** THE TASK **
Below are some records; quote exactly the lines from the one that contains "Select the สอบไม่ผ่าน 27 tab" through the one that contains "Task: Click the hourglass print time icon", inclusive, and no others.

** GIVEN DATA **
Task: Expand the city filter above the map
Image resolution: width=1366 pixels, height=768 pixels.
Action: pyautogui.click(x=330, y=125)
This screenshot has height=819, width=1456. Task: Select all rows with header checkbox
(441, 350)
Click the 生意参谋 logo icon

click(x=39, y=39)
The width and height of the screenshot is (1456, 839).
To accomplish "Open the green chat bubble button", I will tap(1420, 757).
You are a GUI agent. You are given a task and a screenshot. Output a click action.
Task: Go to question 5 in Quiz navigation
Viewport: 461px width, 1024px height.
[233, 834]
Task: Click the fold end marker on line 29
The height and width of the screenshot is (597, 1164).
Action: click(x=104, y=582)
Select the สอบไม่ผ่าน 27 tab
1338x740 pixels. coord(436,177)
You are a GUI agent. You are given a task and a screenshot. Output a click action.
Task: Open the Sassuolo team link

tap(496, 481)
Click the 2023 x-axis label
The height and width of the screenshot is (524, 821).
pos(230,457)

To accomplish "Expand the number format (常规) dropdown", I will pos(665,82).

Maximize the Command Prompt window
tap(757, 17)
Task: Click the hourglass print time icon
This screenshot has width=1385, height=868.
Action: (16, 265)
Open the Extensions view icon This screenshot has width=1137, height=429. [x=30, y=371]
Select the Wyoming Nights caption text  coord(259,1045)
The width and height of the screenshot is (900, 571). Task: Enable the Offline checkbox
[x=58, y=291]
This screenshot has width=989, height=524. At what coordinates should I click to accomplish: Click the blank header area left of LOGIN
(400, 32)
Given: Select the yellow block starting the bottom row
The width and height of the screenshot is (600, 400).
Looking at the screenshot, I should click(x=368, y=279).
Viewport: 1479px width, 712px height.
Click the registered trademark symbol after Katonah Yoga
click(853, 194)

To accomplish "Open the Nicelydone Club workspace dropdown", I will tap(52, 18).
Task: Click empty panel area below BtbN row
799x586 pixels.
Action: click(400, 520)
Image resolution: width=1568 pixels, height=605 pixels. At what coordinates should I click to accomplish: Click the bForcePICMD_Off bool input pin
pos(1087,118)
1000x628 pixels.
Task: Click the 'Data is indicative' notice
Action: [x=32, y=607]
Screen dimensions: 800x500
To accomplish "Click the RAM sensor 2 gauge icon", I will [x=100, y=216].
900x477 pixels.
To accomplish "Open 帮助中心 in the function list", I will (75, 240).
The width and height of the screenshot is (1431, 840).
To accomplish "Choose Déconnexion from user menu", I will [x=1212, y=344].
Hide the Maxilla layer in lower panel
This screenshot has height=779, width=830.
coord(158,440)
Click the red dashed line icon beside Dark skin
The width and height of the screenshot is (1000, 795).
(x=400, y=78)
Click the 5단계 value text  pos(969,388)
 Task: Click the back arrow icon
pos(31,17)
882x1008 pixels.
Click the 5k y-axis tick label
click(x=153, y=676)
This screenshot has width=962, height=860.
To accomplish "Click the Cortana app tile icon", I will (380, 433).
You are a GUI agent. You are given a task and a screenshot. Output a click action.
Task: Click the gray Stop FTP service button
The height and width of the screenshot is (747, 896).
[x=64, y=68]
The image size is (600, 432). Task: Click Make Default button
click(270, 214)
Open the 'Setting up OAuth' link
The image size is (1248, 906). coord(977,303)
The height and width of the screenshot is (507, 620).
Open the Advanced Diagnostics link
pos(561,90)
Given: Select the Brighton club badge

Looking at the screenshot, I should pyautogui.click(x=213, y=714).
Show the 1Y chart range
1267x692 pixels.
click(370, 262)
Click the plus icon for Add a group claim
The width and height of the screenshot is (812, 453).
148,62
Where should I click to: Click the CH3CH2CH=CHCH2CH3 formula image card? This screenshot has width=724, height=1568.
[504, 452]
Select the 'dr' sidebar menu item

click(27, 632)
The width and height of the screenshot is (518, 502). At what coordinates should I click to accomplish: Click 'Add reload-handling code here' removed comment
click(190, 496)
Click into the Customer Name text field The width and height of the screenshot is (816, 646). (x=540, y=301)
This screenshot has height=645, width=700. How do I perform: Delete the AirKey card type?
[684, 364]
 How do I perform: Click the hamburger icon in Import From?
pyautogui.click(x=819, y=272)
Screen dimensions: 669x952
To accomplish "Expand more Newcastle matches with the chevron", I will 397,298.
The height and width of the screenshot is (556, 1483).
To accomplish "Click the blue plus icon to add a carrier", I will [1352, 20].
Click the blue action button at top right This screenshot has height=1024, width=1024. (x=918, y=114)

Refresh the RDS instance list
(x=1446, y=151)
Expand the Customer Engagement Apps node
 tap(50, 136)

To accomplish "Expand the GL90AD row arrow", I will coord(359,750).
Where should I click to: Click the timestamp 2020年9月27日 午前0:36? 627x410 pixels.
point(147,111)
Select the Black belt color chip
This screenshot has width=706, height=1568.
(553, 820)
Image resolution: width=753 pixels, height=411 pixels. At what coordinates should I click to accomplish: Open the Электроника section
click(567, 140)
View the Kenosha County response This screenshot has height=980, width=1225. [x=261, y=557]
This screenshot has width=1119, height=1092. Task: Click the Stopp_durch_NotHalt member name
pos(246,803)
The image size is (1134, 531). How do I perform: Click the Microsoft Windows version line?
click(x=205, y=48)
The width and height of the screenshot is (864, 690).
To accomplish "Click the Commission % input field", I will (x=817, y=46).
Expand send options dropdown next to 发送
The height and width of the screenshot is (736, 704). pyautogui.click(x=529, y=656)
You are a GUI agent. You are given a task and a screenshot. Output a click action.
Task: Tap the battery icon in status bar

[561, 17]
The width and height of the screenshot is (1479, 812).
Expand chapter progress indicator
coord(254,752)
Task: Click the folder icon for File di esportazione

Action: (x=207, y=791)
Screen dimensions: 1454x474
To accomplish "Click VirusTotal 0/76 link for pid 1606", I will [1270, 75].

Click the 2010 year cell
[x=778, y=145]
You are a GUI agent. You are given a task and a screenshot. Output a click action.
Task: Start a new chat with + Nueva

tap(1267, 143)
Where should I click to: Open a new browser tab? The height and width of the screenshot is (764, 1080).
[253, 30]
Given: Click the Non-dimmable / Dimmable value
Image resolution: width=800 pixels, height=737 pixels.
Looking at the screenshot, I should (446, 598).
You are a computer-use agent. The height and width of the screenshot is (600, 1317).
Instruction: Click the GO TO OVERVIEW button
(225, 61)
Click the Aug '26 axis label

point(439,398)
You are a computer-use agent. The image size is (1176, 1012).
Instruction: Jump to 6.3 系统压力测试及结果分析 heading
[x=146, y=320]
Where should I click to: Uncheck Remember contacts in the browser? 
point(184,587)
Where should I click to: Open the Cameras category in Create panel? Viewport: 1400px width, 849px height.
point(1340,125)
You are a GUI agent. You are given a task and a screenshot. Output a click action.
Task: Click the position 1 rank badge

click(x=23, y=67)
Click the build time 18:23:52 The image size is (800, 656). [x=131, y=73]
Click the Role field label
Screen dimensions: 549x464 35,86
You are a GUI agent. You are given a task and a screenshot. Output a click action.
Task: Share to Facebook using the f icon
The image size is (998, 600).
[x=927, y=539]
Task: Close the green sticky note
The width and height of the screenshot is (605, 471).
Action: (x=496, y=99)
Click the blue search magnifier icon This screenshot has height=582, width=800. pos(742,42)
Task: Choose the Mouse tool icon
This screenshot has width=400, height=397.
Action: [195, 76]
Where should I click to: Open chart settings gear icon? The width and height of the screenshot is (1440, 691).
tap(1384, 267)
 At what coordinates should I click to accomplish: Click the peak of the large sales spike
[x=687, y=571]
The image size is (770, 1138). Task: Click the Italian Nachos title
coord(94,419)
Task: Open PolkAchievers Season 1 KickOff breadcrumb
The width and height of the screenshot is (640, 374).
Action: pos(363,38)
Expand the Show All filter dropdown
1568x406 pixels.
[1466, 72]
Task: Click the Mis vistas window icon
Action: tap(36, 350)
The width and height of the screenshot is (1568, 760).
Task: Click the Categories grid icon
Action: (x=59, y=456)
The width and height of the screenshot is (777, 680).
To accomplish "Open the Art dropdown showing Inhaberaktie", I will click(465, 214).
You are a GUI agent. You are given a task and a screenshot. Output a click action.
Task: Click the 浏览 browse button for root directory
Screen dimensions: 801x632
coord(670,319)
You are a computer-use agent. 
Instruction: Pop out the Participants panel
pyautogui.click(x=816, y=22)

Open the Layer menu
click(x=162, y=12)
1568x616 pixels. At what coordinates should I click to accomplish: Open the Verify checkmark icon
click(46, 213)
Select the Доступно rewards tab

** RESULT **
Select the สอบไม่ผ่าน 27 tab
1338x740 pixels. coord(436,177)
You are a GUI agent. You are given a task and a screenshot. Output a click action.
Task: Open the Sassuolo team link

tap(496, 481)
Click the 2023 x-axis label
The height and width of the screenshot is (524, 821).
pos(230,457)

To accomplish "Expand the number format (常规) dropdown", I will pos(665,82).

Maximize the Command Prompt window
tap(757, 17)
Task: Click the hourglass print time icon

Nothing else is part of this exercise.